La ONU calcula que unos 13,5 millones de sirios se encuentran en una situación desesperada. Sin embargo, la incesante violencia dificulta el trabajo de los cooperantes. Por ejemplo, en las zonas más remotas hay unos 4,5 millones de personas que no tienen acceso a ningún tipo de ayuda.

Por eso, las agencias están pidiendo pausas humanitarias. En una conferencia de prensa en Ginebra, Yacoub El Hillo, el coordinador humanitario de la ONU para Siria, aseguró que la urgencia es inmensa.

“El 67 por ciento de la población siria vive en la pobreza, donde los servicios son interrumpidos a diario, donde las escuelas son bombardeadas todos los días, donde no se están administrando vacunas. La gente se está marchando pero no sólo por la inseguridad sino también por la ausencia de oportunidades, incluso de lugares donde la violencia no está a la orden del día. Eso supone un gran fracaso por parte de la comunidad internacional y deberíamos hacer algo al respecto”, dijo el coordinador.

La crisis siria es la más devastadora del mundo. La mitad de la población que vivía en Siria en 2010 ya no vive en sus casas. Unos 4,5 millones han buscado refugio en otros países.

Las agencias señalan que sólo quieren distribuir lo que consideran como “las necesidades más básicas para sobrevivir”, como agua, alimentos, ropa de invierno y vacunas contra enfermedades infantiles.

Siria es probablemente el lugar del mundo más peligroso para ser un niño, señaló Hanna Singer, representante de UNICEF en Oriente Medio y el Norte de África. Explicó que hay niños que están siendo asesinados en los parques infantiles, en sus aulas de clase. Los niveles de asistencia a la escuela se han precipitado y 50.000 maestros han sido asesinados o han huido del país.

Singer advirtió que Siria podría perder a toda una generación de jóvenes: “Un síntoma es que el número de niños involucrados en la guerra está aumentando. Al principio del conflicto, muchos niños eran reclutados como cocineros o recaderos pero ahora vemos a cada vez más niños más pequeños en primer línea, en puestos de control, llevando armas e incluso participando en los combates y las ejecuciones”.

La Organización Mundial de la Salud (OMS) describió la escasez de medicamentos y un deterioro generalizado en los servicios.

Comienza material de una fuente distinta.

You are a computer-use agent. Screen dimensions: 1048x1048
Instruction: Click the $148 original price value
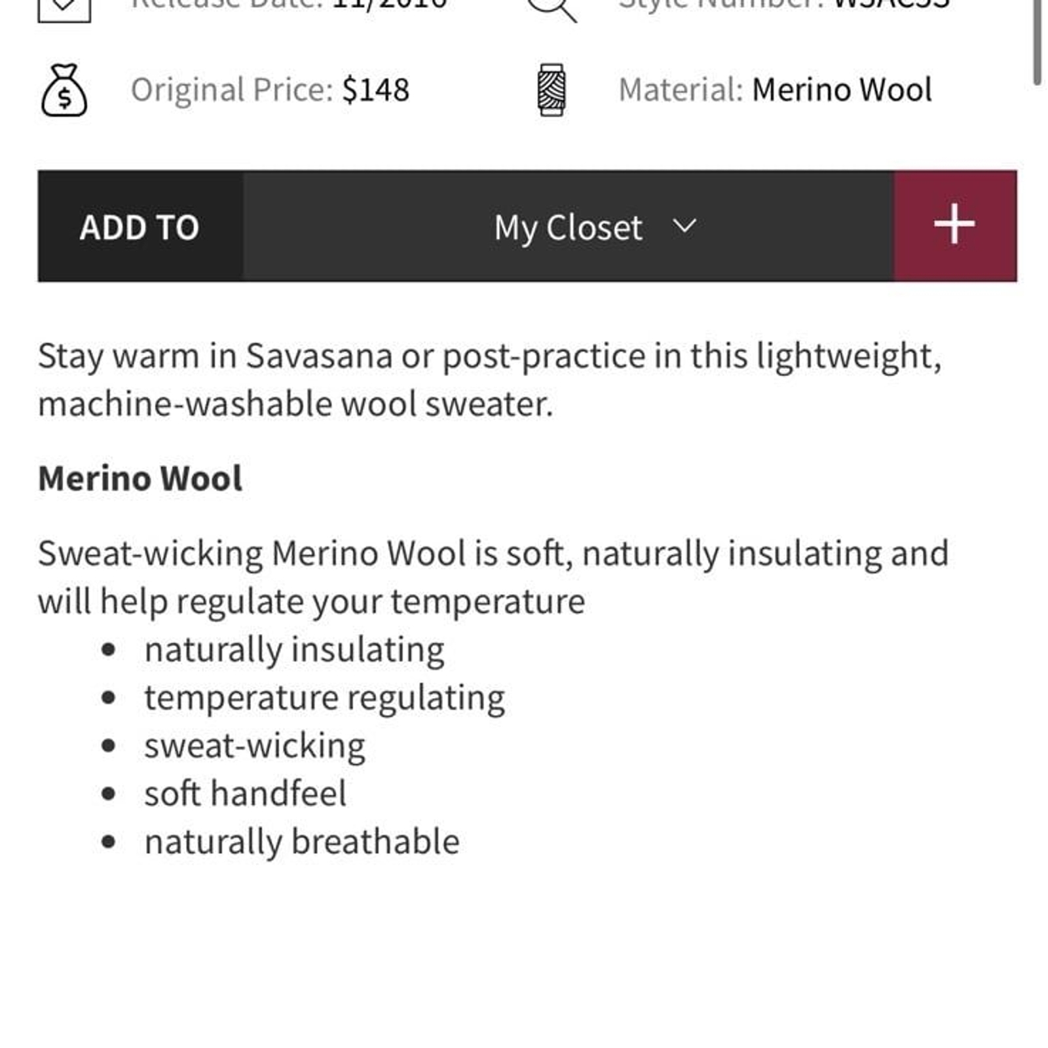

La mitad de los trabajadores de la salud han abandonado el país y el 60 por ciento de los hospitales han sido destruidos o cerrados.

La representante de la OMS en Siria, Elizabeth Hoff, aseguró que su principal problema es el acceso.

“El acceso al trabajo para los trabajadores sanitarios, el acceso a los centros de salud para los pacientes y el acceso a los puestos de control. A menudo bajo una lluvia de bombas y tiroteos tienen que intentar llegar a estas instalaciones para ser atendidos”, dijo Hoff.

De cara a las conversaciones, John Ging, director de operaciones para la Oficina de la ONU de Asuntos Humanitarios (OCHA), expresó su esperanza de que el conflicto sea resuelto en las próximas semanas.

“Lo que se está diciendo de que se trata de la mayor crisis humanitaria que afrontamos en el mundo hoy en día y por mucho tiempo no puede ser exagerado. Se trata del coste humano, de vidas humanas. Nos encontramos en un momento de esperanza en esta oscuridad, en esta desesperación de la realidad, del horror que los sirios han sufrido durante demasiado tiempo”, dijo Ging.

El enviado especial de la ONU para Siria, Staffan de Mistura, ha asegurado que uno de los objetivos principales de las conversaciones de Ginebra será negociar un alto el fuego para permitir que las agencias humanitarias puedan hacer su trabajo.